Q: An American friend in Rome says the expression “piss poor” comes from the use of urine in tanneries. He says people used to collect their urine and sell it to be used to tan animal skins. Is this etymology too good to be true?
A: As you suspect, this supposed phrase origin is apocryphal. The compound adjective “piss-poor” doesn’t have anything to do with tanneries, poverty or, for that matter, urine, except indirectly.
The word “piss” here is “an intensifier, usually implying excess or undesirability,” according to the Oxford English Dictionary. The usage originated in the United States in the mid-20th century.
The first citation in the OED is from a 1946 contribution by A. L. Hench, who reported that an Air Corps sergeant had told him the term “was used by all the soldiers he came in contact with as descriptive of a thing in its lowest condition … E.g. This is a piss-poor outfit. My job is a piss-poor one.”
The OED cites a similar, earlier expression from Ezra Pound’s Cantos LII–LXXI (1940): “J. Lawrence, Bingham, Carrol of Carrolton / gone piss-rotten for Hamilton / Cabot, Fisher Ames, Thomas Willing.” (I’ve expanded the citation somewhat in what was probably a futile attempt at clarity.)

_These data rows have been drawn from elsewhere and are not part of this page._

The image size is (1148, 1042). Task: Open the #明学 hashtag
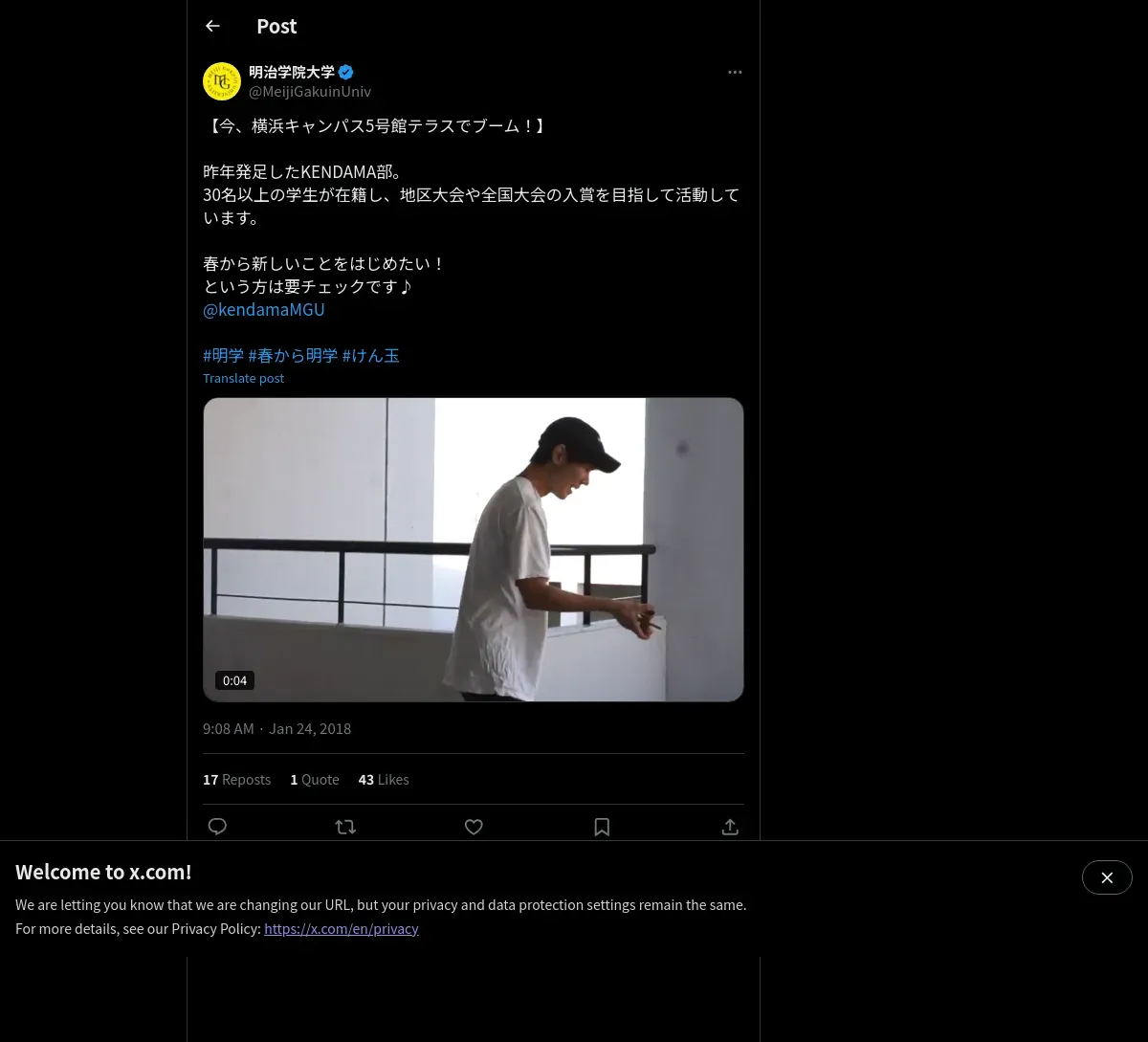click(x=223, y=355)
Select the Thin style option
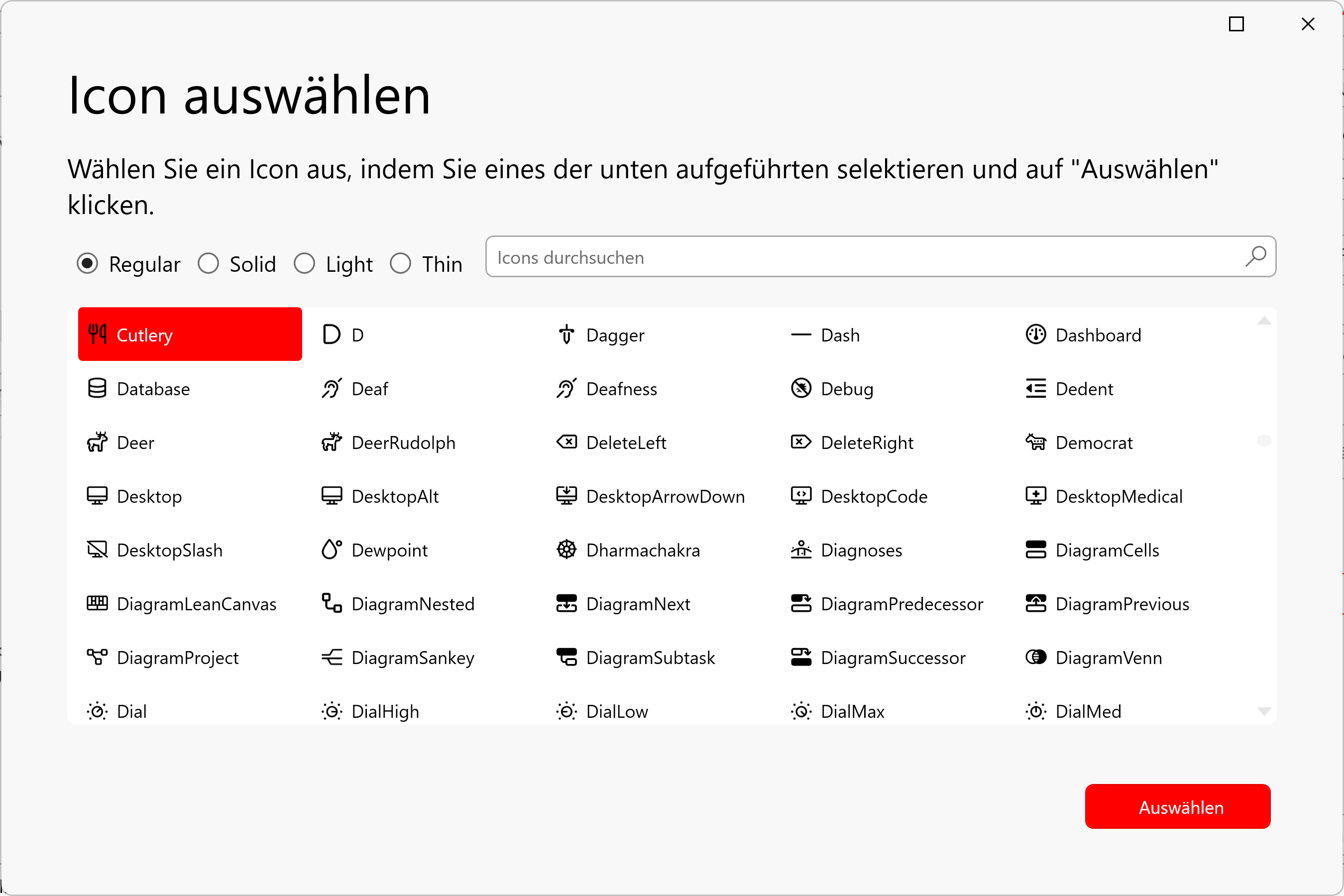Screen dimensions: 1344x896 tap(401, 263)
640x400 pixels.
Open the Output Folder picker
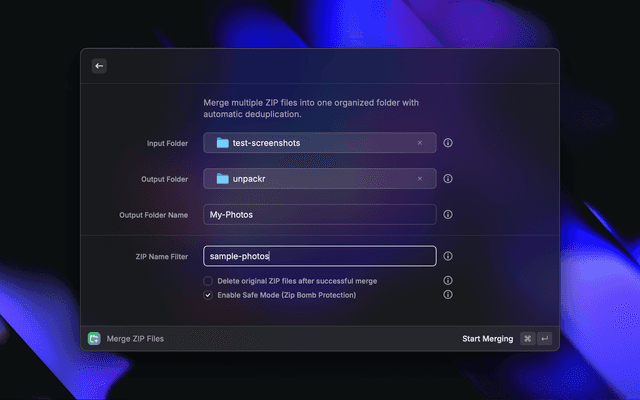click(x=310, y=179)

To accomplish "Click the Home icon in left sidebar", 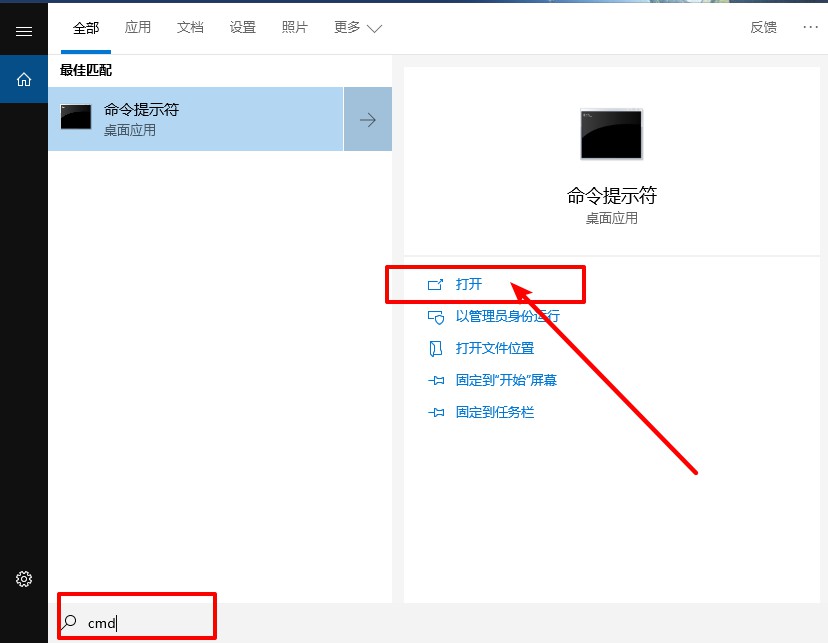I will 24,79.
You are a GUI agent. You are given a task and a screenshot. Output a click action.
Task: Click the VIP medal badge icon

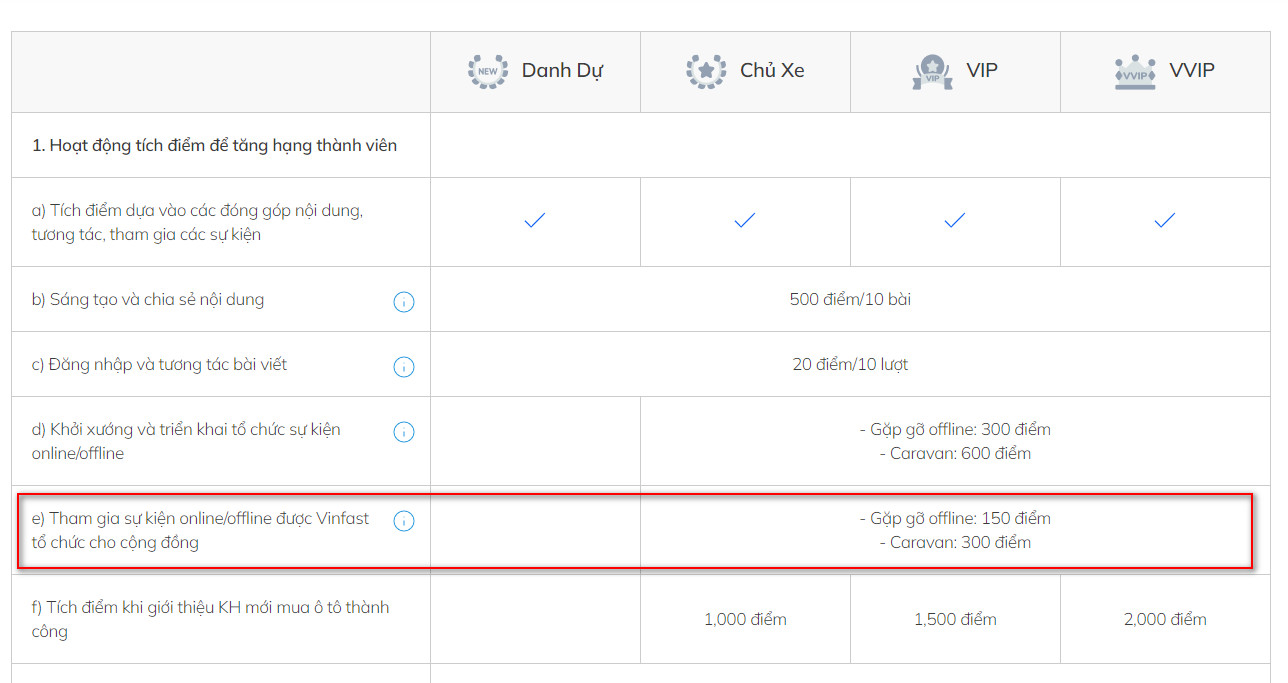click(x=932, y=72)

Here are some other OED examples of compound adjectives using “piss” as an intensifier: “piss-elegant” (1947), “piss-bad” (1970), “piss-wet” (1974), “piss-chic” (1977), and “piss-easy” (1998).
I recall that one day as I was walking my dog in Manhattan in the 1980s, an admiring bystander remarked that she looked “piss-elegant.”
I hadn’t heard this expression before, but the OED defines it as “affectedly refined, pretentious, precious; (also) cheaply showy or flashy in dress or appearance.” That sounds like my little princess.
The dictionary traces the phrase back to an Oct. 9, 1947, entry in Noel Coward’s Diary: “The cast is very good. Gertie is enchanting at moments but inclined to be piss-elegant.”
I’m not sure how Gertrude Lawrence would have felt about being described in the same terms as my spoiled basenji.